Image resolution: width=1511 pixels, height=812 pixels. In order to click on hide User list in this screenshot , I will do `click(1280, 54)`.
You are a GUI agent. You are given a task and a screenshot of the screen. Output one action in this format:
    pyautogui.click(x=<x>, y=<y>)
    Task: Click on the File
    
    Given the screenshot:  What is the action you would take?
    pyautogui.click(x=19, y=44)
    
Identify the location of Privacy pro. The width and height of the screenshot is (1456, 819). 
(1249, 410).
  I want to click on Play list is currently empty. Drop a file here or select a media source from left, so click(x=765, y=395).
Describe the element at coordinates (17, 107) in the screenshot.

The task = Can you render the rows above as a numbered list, omitting any blank lines?

Response to the exercise =
1. Image resolution: width=1511 pixels, height=812 pixels. In order to click on hide User list in this screenshot , I will do `click(1280, 54)`.
2. You are a GUI agent. You are given a task and a screenshot of the screen. Output one action in this format:
3.     pyautogui.click(x=<x>, y=<y>)
4.     Task: Click on the File
5.     Given the screenshot:  What is the action you would take?
6.     pyautogui.click(x=19, y=44)
7. Identify the location of Privacy pro. The width and height of the screenshot is (1456, 819). 
8. (1249, 410).
9.   I want to click on Play list is currently empty. Drop a file here or select a media source from left, so click(x=765, y=395).
10. Describe the element at coordinates (17, 107) in the screenshot.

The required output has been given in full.